American and Cherokee politician (1871–1951)

O. H. P. Brewer Jr. was an American and Cherokee politician who served in the Cherokee Nation Senate and was a member of the Oklahoma Constitutional Convention. He was inducted into the Oklahoma Hall of Fame in 1939.

==Early life and education==
O. H. P. Brewer Jr. was born to O. H. P. Brewer and Delia A. Vann in Webbers Falls, Cherokee Nation, Indian Territory, in 1871. He attended the Cherokee National Male Seminary and graduated from the University of Arkansas.

== Career ==
He was elected to the Cherokee Nation Senate from the Canadian District. After his term, he was appointed the Cherokee Nation Board of Education by the Cherokee Nation National Council. He represented the 77th district at the Oklahoma Constitutional Convention and chaired the committee on education. He used his influence to include provisions segregating schools and requiring public education in the Oklahoma Constitution.

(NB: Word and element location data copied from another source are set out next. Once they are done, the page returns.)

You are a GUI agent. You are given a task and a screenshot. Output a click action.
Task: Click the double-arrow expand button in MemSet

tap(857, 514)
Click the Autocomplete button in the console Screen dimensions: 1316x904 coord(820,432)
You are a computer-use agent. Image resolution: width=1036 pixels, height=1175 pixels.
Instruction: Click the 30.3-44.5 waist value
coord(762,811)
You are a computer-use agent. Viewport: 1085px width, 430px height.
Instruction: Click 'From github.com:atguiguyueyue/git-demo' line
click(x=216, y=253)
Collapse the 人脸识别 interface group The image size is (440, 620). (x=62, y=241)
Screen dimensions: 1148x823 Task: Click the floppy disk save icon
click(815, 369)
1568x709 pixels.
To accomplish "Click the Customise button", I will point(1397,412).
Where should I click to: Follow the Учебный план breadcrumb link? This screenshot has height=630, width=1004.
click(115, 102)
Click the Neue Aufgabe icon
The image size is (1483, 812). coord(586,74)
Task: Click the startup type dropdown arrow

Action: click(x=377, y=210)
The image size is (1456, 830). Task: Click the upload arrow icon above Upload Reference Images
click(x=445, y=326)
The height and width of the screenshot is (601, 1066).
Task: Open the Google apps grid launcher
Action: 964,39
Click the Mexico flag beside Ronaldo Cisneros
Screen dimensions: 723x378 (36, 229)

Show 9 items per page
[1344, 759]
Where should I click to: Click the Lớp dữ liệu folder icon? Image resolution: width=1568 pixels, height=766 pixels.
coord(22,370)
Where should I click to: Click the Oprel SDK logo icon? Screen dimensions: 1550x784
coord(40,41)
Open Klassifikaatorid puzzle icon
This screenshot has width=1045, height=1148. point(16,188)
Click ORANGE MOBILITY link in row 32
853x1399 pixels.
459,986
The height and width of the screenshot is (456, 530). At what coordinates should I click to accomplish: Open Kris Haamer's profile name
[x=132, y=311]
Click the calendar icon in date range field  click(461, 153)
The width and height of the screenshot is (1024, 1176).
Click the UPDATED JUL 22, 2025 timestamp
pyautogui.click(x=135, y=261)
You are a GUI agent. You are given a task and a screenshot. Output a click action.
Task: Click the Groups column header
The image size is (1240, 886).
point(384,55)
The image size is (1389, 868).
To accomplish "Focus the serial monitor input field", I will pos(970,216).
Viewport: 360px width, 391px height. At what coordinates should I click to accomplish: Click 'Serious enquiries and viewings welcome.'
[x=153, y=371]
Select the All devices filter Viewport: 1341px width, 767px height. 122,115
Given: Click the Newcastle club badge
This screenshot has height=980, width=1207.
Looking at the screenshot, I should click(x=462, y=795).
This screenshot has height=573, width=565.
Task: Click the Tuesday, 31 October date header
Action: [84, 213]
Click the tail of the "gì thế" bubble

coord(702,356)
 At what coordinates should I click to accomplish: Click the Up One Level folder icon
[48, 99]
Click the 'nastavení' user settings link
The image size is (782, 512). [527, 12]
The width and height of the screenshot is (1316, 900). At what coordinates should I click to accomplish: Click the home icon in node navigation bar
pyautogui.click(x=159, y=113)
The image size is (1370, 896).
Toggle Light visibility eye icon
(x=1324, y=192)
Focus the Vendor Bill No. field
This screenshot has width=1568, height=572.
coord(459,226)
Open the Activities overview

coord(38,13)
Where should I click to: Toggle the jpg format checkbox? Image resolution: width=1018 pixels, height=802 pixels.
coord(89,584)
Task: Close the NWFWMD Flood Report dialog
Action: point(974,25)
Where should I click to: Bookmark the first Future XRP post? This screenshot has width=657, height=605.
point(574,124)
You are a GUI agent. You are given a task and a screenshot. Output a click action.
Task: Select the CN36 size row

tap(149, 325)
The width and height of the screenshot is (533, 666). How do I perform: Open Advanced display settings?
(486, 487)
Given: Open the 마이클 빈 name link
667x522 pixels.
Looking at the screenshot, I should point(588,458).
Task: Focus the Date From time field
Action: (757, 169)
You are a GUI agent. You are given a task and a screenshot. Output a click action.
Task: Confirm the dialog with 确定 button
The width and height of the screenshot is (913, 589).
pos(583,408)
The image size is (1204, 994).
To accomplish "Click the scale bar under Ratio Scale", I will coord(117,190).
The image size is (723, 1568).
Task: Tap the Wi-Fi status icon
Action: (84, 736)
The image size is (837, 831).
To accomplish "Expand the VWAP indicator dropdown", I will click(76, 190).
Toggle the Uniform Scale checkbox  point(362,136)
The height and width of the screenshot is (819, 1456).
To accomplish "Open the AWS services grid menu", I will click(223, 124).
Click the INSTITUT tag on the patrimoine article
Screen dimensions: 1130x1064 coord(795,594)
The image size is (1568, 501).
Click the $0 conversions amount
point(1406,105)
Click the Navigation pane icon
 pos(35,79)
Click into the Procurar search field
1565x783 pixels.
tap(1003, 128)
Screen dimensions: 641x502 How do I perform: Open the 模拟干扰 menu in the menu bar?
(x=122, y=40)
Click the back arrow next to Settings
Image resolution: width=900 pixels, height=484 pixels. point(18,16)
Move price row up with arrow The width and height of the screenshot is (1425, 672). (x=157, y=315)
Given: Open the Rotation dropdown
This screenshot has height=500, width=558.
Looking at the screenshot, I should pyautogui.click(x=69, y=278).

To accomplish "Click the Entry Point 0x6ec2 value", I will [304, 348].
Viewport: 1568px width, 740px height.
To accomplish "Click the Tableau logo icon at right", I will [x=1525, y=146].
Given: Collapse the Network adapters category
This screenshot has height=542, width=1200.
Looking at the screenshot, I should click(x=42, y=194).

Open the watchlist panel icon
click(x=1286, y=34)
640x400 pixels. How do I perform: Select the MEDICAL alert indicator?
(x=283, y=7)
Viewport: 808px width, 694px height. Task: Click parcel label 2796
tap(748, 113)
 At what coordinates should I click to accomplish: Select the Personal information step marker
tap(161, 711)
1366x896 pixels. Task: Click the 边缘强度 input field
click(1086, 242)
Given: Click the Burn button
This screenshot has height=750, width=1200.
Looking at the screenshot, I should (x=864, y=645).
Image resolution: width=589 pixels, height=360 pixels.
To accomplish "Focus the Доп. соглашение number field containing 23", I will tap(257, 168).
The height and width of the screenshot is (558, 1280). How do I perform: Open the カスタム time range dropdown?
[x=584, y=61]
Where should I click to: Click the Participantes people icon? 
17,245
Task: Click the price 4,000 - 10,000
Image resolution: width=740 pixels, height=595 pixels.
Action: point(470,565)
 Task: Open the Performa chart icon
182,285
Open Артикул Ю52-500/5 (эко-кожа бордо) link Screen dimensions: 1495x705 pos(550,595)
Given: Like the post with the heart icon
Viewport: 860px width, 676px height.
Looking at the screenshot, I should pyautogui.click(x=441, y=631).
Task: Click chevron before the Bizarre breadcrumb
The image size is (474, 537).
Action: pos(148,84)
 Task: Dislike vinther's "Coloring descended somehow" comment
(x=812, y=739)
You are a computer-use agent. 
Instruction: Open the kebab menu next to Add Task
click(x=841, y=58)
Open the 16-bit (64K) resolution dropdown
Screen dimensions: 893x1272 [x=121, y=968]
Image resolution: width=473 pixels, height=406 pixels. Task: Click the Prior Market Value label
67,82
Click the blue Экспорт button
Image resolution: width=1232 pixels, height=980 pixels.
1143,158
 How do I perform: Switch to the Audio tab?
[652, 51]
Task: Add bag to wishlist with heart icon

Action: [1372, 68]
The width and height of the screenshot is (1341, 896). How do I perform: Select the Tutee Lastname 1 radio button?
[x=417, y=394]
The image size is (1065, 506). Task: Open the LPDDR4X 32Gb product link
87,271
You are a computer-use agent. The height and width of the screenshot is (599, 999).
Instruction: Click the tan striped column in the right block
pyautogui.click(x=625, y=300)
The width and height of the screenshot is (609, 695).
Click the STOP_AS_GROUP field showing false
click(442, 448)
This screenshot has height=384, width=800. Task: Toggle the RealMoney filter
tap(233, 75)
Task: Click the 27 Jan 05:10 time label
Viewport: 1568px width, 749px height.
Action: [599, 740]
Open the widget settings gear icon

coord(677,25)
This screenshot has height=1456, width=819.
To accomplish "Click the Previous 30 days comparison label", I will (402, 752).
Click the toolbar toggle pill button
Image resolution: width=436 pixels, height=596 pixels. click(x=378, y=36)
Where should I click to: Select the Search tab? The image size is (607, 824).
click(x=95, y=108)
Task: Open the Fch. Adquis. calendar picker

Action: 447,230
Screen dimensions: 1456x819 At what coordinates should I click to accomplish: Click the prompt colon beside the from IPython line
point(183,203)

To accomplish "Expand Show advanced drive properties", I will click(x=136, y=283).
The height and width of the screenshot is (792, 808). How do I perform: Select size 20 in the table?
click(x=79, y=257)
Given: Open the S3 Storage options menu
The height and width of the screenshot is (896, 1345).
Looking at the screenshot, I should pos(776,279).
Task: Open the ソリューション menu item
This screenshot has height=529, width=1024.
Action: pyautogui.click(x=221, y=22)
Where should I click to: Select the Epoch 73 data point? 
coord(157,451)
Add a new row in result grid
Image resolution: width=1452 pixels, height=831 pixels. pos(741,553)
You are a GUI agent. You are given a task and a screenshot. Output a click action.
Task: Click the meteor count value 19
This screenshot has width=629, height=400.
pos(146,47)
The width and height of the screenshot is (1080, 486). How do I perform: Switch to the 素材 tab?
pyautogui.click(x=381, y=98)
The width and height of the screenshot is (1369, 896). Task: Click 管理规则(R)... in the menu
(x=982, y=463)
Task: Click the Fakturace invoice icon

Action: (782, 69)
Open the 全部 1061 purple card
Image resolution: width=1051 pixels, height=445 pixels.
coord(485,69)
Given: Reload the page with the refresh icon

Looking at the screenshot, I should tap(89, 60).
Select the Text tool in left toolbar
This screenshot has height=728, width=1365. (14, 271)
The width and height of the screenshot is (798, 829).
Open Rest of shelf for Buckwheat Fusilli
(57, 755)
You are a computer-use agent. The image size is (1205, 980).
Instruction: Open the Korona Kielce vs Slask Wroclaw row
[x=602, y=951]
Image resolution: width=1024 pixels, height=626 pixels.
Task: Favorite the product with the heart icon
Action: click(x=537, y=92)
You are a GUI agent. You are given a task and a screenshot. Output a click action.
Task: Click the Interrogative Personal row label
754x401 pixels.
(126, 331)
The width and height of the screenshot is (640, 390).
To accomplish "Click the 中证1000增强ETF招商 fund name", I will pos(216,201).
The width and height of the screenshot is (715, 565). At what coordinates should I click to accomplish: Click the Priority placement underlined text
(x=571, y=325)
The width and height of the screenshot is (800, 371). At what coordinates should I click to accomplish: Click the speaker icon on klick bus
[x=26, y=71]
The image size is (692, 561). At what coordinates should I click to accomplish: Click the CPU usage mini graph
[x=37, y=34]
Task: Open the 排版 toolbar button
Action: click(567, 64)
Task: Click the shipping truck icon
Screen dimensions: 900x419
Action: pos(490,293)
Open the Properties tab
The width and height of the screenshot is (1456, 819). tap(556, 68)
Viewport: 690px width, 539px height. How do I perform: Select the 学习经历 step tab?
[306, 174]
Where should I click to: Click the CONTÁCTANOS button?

He worked for various departments of Oklahoma state government between 1908 and 1910 before managing Robert L. Owen's 1912 reelection campaign. He was appointed postmaster of Muskogee, Oklahoma, on May 7, 1913, by President Woodrow Wilson.

== Death and legacy ==
He was admitted to the Oklahoma Hall of Fame in 1939, and died in 1951.